Jens
Jens

Reputation: 72639

What's wrong with int main()?

I can't count the number of times I've seen C code out there and here on SO that defines main as

int main() { ...

When I compile it with

gcc -ansi -pedantic -Wstrict-prototypes -Werror foo.c

it errors out with

foo.c:2: warning: function declaration isn't a prototype

Why is it that

int main(void)

is required to make the error go away?

Upvotes: 4

Views: 6676

Answers (3)

Sébastien Renauld
Sébastien Renauld

Reputation: 19662

It doesn't error - it warns. The flag says it all: it expects you to care about the arguments received by main (typically int argc, char **argv).

Upvotes: 2

Mike
Mike

Reputation: 49393

As per the gcc documentation it's a warning when you added -Wstrict-prototypes because:

-Wstrict-prototypes (C and Objective-C only)
Warn if a function is declared or defined without specifying the argument types. (An old-style function definition is permitted without a warning if preceded by a declaration that specifies the argument types.)

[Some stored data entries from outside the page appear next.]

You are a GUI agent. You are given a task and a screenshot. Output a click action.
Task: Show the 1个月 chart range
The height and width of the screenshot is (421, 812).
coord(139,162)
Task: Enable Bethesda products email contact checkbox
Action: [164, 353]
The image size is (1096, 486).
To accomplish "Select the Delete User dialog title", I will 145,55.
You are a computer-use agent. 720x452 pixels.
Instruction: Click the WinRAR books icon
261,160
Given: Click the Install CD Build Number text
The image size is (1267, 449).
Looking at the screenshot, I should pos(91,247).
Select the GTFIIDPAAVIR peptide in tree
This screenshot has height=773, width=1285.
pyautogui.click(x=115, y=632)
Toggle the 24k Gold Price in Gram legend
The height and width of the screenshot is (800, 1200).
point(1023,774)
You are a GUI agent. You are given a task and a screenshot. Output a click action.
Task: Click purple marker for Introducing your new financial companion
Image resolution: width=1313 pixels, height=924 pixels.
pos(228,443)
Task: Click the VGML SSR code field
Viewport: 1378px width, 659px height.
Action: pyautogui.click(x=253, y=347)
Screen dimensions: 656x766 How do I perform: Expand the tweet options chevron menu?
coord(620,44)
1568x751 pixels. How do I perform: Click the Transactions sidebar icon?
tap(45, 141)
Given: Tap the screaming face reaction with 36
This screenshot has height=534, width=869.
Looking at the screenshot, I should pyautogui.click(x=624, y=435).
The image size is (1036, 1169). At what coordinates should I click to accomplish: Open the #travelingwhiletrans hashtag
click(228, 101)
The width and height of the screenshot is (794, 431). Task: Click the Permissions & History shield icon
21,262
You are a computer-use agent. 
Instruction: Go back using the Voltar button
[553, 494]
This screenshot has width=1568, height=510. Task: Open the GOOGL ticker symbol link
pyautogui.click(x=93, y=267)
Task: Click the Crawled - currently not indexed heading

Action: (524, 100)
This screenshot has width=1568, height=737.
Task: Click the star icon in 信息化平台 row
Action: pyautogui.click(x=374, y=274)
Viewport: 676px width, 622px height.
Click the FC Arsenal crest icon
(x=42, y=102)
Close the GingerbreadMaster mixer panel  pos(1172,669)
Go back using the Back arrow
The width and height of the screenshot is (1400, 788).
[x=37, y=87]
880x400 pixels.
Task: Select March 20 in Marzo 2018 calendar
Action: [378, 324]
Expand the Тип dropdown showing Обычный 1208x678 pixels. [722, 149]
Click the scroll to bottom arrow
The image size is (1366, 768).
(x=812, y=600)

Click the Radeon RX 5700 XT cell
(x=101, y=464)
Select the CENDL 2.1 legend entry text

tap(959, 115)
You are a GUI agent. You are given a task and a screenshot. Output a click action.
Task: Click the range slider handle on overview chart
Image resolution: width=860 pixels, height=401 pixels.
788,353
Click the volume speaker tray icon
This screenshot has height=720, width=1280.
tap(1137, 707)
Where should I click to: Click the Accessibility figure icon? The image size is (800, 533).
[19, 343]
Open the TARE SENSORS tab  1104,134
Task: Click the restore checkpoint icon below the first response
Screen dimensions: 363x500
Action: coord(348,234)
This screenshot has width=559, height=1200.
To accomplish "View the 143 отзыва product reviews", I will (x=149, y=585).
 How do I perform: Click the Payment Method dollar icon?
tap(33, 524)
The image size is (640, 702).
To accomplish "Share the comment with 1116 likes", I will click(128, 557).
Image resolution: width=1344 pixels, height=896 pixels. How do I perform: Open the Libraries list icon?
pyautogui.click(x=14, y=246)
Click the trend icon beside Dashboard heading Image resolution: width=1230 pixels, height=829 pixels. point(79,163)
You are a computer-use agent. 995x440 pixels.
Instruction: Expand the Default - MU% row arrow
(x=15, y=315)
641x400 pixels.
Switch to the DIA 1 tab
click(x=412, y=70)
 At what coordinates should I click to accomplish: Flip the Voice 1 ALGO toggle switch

But for you it's an error because of -Werror:

-Werror
Make all warnings into errors.

In general, it's wrong to define a main() like that (regardless of what you've seen done on here), the C spec defines how main() must look in 5.1.2.2.1:

The function called at program startup is named main. The implementation declares no prototype for this function. It shall be defined with a return type of int and with no parameters:

int main(void) { /* ... */ }

or with two parameters (referred to here as argc and argv, though any names may be used, as they are local to the function in which they are declared):

int main(int argc, char *argv[]) { /* ... */ }

Upvotes: 1

Keith Thompson
Keith Thompson

Reputation: 263257

Because the definition

int main() { /* ... */ }

does not include a prototype; it doesn't specify the number or type(s) of the parameters.

This:

int main(void) { /* ... */ }

does include a prototype.

With the empty parentheses, you're saying that main takes a fixed but unspecified number and type(s) of arguments. With (void), you're explicitly saying that it takes no arguments.

With the former, a call like:

main(42);

will not necessarily be diagnosed.

This goes back to the pre-ANSI days before prototypes were introduced to the language, and most functions were defined with empty parentheses. Back then, it was perfectly legal to write:

int foo();

int foo(n)
int n;
{
    /* ... */
}

...

foo(42);

When prototypes were added to the language (borrowed from C++), it was necessary to keep the old meaning of empty parentheses; the "new" (this was 1989) syntax (void) was added so you could explicitly say that a function takes no arguments.

(C++ has different rules; it doesn't allow old-style non-prototyped functions, and empty parentheses mean that a function takes no arguments. C++ permits the (void) syntax for compatibility with C, but it's not generally recommended.)

Best practice is to use (void), because it's more explicit. It's not entirely clear that the int main() form is even valid, but I've never seen a compiler that doesn't accept it.